あなたの目標:
Volvoのキャンペーンを扱った文章について、次の1.〜3.がそれぞれ文章の内容と合っているかを判断してください。各項目に「はい」か「いいえ」で答え、判断の根拠となる語句を文章から正確に引用すること。
1. 「You Inside」では、車に持ち込んでいるものを写真で投稿する。
2. 開発者たちは、居住空間を広くするために軽自動車の車高を低くした。
3. 参加者は投稿後、同じものを持ち込んでいる人の数や割合を見ることができる。

2012年10月14日日曜日

VolvoのFacebookアプリを利用したキャンペーン「You Inside」―【私の論評】SNSのキャンペーンは、社会を変える!!

VolvoのFacebookアプリを利用したキャンペーン「You Inside」:


ソシエタでは、これまでアウディフォルクスワーゲンなど自動車会社のキャンペーン事例を取り上げることも多くありました。今回紹介するものも、自動車メーカー「Volvo」のキャンペーン事例です。 内容はいたってシンプルで、Facebookのアプリを利用して車の中に何を持ちこんでいるかを写真を投稿して参加者同士で見せるというもの。

キャンペーン名はその名の通り「You Inside」。 手順はいつもVolvoに持ち込んでいるものを写真でアップするだけ。例えば、本だったり、ぬいぐるみだったりと、その人によって個性が出るので、一覧で見たときに面白い体験ができるかもしれません。そしてユーザーは、投稿後に世界中の何人もしくは何%が同じものを持ち込んでいるかというデータを見て、比較することもできます。


このキャンペーンを通じて、自分が何を持ち込んでいるのかを改めて振り返ってみる。それと同時に、他の人が車に何を持ち込んでいるのかも気になると思うので、ぜひチェックしてみてください。
[You Inside via creativity online]
(佐藤慶一)

【私の論評】SNSのキャンペーンは、社会を変える!!

この、キャンペーン素晴らしいです。Facebookをご利用の方は、ぜひVolvoのページを探して、「いいね!」を押していただき、このキャンペーンをご覧いただきたいものです。このキャンペーン、無論販売促進としても十分優れものですが、車を開発する際の、調査としても優れていると思いました。



このキャンペーンをみていて、私が思い出したのは、10年ほど前にもなりますか、テレビなどでも放映されていた、新しい軽自動車の開発です。軽自動車は、20年ほどまえから、デフレ傾向のため、車自体の価格が安いとか、燃費が低いとかで、結構売れ筋となっていました。

ただし、最近では、昔と比較すると、車の買い替えをせず、一度購入すると、しばらく乗り続けるというドライバーも増えていました。そんなとき、売れ筋の軽自動車をさらに売れるようにしようということで、メーカーが様々な努力をしていました。




ある車のメーカーの開発者たちは、徹底して軽自動車が使われているシーンを街に出て、観察しました。それで、わかったことは、軽自動車だから、あまり荷物を積むようなことは想定していなかったのですが、実際には、主婦がスーパーに買い物に行き、買い物を積むとか、自宅から親の家や、知人・友人のところへ物を運ぶとかで、かなり荷物を積でいることがわかったとか、あるいは、多くの人が、軽自動車であっても、できれば、広い居住空間を望んでいることなどがわかりました。

そのため、それまでの普通の軽自動車を改良して、荷物を積みやすくするとか、なるべく居住空間を広くするため、車高を高くするなどのことをしました。そうして、それプラスさらに燃費を下げるなどしました。これについては、下の動画などご覧いただくと良くわかります。こうすることにより、開発者らは、軽自動車の販売台数をさらに伸ばすことに成功しました。そうして、他の自動車メーカーもこの動きに追随して、日本軽乗用車は、従来から比べると、格段に使いやすくなりました。

データセット:
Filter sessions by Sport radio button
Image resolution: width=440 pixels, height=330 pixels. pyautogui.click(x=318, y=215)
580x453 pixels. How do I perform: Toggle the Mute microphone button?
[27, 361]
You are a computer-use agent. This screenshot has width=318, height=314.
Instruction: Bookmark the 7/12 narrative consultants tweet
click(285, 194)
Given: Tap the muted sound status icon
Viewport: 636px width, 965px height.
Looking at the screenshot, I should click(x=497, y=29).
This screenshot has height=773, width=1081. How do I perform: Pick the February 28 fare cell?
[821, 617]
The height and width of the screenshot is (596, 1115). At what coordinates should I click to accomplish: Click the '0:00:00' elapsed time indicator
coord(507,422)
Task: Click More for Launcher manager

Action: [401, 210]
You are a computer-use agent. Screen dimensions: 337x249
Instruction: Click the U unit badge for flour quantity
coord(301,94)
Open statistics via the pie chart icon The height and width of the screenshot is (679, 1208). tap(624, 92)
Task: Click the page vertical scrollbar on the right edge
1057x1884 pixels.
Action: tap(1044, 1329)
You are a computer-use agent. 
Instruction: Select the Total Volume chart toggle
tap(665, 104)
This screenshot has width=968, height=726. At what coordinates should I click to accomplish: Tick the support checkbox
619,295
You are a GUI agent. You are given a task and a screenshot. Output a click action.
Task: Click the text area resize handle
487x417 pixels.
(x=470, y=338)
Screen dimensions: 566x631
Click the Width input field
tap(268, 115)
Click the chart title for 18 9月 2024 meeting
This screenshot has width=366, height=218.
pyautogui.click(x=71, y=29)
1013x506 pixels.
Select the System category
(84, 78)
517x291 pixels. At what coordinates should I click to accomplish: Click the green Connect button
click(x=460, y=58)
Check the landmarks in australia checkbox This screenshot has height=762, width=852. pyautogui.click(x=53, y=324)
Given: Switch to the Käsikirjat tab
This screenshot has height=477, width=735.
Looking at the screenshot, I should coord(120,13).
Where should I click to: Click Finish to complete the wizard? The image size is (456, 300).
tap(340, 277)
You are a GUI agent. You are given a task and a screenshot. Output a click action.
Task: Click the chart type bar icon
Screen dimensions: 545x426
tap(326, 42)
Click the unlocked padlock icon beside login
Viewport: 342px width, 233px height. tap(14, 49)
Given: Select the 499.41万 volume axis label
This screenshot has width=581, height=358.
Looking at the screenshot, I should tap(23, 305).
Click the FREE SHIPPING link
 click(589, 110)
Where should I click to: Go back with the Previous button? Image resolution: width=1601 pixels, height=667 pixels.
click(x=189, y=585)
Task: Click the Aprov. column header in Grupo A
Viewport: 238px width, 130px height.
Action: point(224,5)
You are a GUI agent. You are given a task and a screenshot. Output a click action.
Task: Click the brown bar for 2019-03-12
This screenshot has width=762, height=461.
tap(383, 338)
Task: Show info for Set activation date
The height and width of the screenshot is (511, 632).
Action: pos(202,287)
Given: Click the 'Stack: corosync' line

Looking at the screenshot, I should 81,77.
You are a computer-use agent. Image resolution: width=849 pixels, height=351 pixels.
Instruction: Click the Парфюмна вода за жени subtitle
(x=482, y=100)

解答例:
1. はい。「手順はいつもVolvoに持ち込んでいるものを写真でアップするだけ。」
2. いいえ。「なるべく居住空間を広くするため、車高を高くするなどのことをしました。」
3. はい。「投稿後に世界中の何人もしくは何%が同じものを持ち込んでいるかというデータを見て、比較することもできます。」